I am implementing a pattern search algorithm that has a vital if statement that seems to be unpredictable in it's result. Random files are searched and thus sometimes the branch predictions are okay and sometimes they can be terrible if the file is completely random. My goal is to eliminate the if statement and I have tried but it has yielded slow results like preallocating a vector. The number of pattern possibilities can be very large so preallocating takes up a lot of time. I therefore have the dynamic vector where I initialize them all with NULL up front and then check with the if statement if a pattern is present. The if seems to be killing me and specifically the cmp assembly statement. Bad branch predictions are scrapping the pipeline a lot and causing huge slow downs. Any ideas would be great as to eliminate the if statement at line 17...stuck in a rut.
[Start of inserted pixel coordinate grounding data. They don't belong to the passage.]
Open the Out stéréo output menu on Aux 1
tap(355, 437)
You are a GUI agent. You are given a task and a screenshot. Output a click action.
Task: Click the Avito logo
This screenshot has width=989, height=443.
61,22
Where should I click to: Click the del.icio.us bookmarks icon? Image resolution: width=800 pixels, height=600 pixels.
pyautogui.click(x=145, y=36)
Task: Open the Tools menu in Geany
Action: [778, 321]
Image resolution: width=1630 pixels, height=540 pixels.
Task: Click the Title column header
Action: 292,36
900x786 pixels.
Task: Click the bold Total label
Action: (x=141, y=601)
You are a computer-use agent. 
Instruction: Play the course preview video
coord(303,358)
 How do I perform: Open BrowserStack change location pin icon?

for (PListType i = 0; i < prevLocalPListArray->size(); i++)
{
vector<vector<PListType>*> newPList(256, NULL);
vector<PListType>* pList = (*prevLocalPListArray)[i];
PListType pListLength = (*prevLocalPListArray)[i]->size();
PListType earlyApproximation = ceil(pListLength/256);
for (PListType k = 0; k < pListLength; k++)
{
//If pattern is past end of string stream then stop counting this pattern
if ((*pList)[k] < file->fileStringSize)
{
uint8_t indexer = ((uint8_t)file->fileString[(*pList)[k]]);
if(newPList[indexer] != NULL) //Problem if statement!!!!!!!!!!!!!!!!!!!!!
{
newPList[indexer]->push_back(++(*pList)[k]);
}
else
{
newPList[indexer] = new vector<PListType>(1, ++(*pList)[k]);
newPList[indexer]->reserve(earlyApproximation);
}
}
}
//Deallocate or stuff patterns in global list
for (int z = 0; z < newPList.size(); z++)
{
if(newPList[z] != NULL)
{
if (newPList[z]->size() >= minOccurrence)
{
globalLocalPListArray->push_back(newPList[z]);
}
else
{
delete newPList[z];
}
}
}
delete (*prevLocalPListArray)[i];
}
Here is the code without indirection with the changes proposed...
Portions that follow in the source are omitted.